I am using rdkit a cheminformatics toolkit which provides a postgresql cartridge to allow the storage of Chemistry molecules. I want to create a django model as follows:
from rdkit.Chem import Mol
class compound(models.Model):
internal = models.CharField(max_length=10 ,db_index=True)
external = models.CharField(max_length=15,db_index=True)
smiles = models.TextField()
# This is my proposed custom "mol" type defined by rdkit cartridge and that probably maps
# to the Mol object imported from rdkit.Chem
rdkit_mol = models.MyCustomMolField()
So the "rdkit_mol" I want to map to the rdkit postgres database catridge type "mol". In SQL the "mol" column is created from the "smiles" string using syntax like
postgres@compounds=# insert into compound (smiles,rdkit_mol,internal,external) VALUES ('C1=CC=C[N]1',mol_from_smiles('C1=CC=C[N]1'), 'MYID-111111', 'E-2222222');
These call the "mol_from_smiles" database function defined by the cartridge to create the mol object.
Should I have the database take care of this column creation during save.

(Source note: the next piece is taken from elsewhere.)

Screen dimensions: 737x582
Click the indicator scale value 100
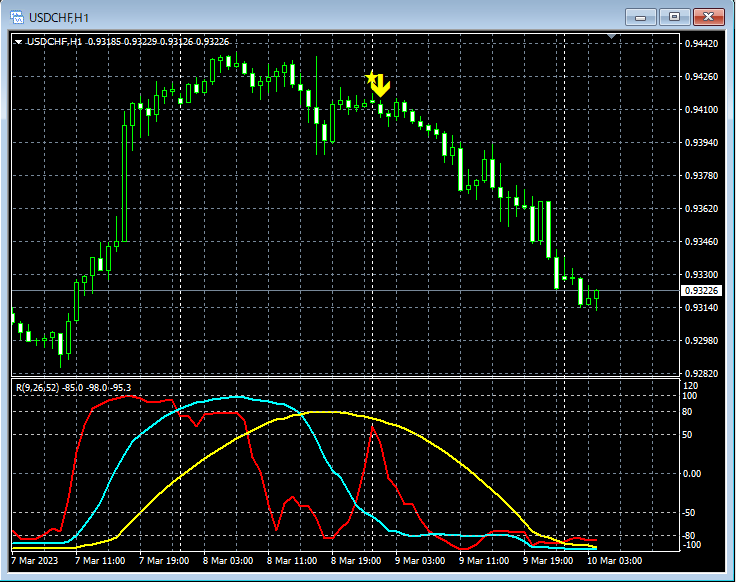(x=689, y=397)
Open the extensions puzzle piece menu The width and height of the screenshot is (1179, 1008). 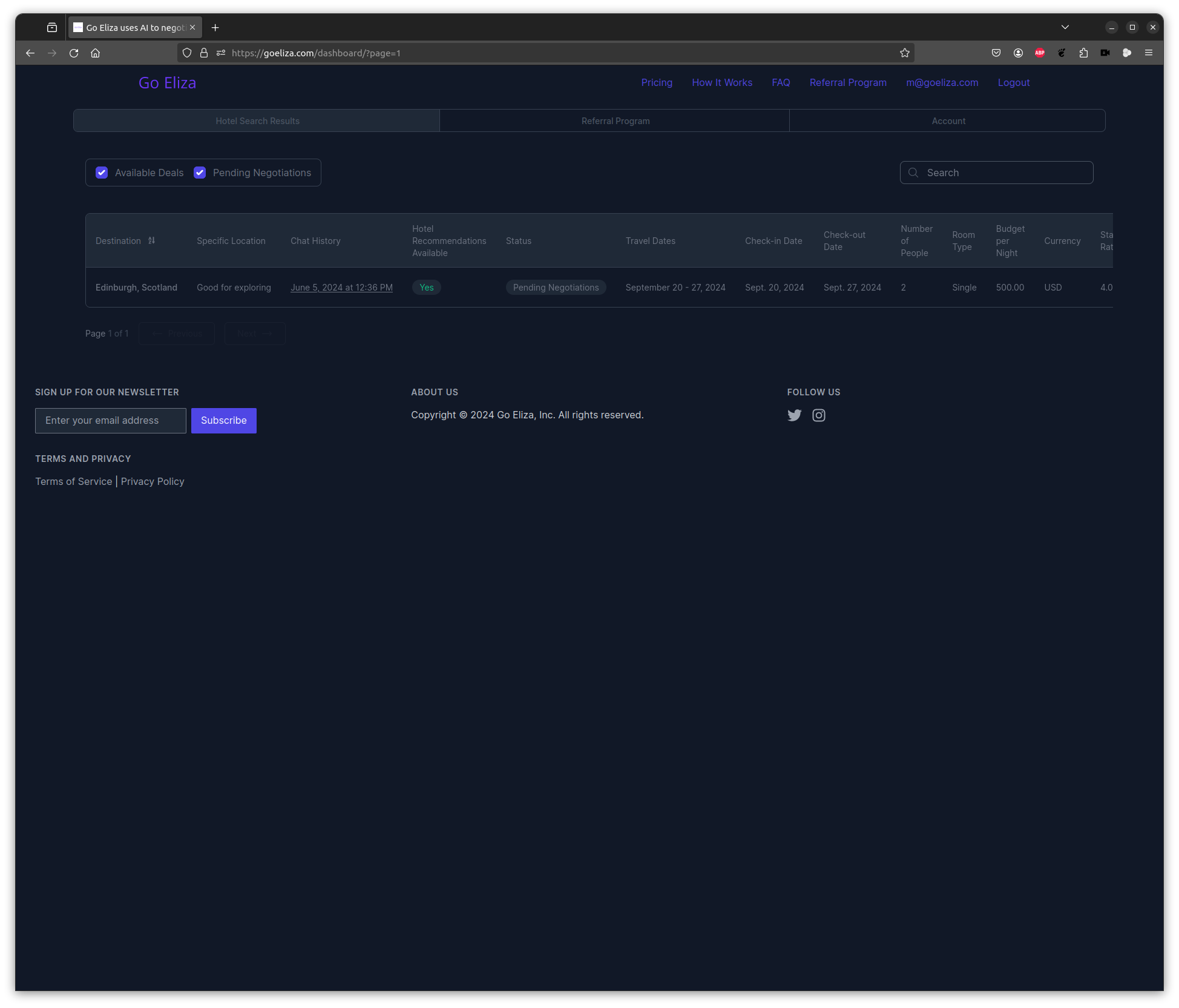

I could them define a custom TRIGGER in postgres that runs the mol_from_smiles function to populate the rdkit_mol column.
I also want to be able to execute queries using the mol custom features that return django models. For example one of the SQL queries could me return me compound models that look like this one chemically. Currently in SQL I do
select * from compound where rdkit_mol @> 'C1=CC=C[N]1';
This then essentially returns the chemical "compound" objects.
My questions are : given the custom nature of my field . Is there a way to mix and match the features of the database "mol" type with the django compound model? What are ways to achieve this.
Currently I am leaning towards not using the Django ORM and just use raw SQL to backtrip to and from the database. I want to find out if there is a django way of working with such custom types.
In my current hybrid approach my views would look like this.
def get_similar_compounds(request):
# code to get the raw smiles string for eg 'C1=CC=C[N]1' from a form
db_cursor.execute("select internal from compound where rdkit_mol @> 'C1=CC=C[N]1';")
# code to get internal ids from database cursor
similar_compounds = compound.objects.filter(internal__in = ids_from_query_above)
# Then process queryset
Is this hybrid method advisable or is there a more pythonic/django way of dealing with this custom data type.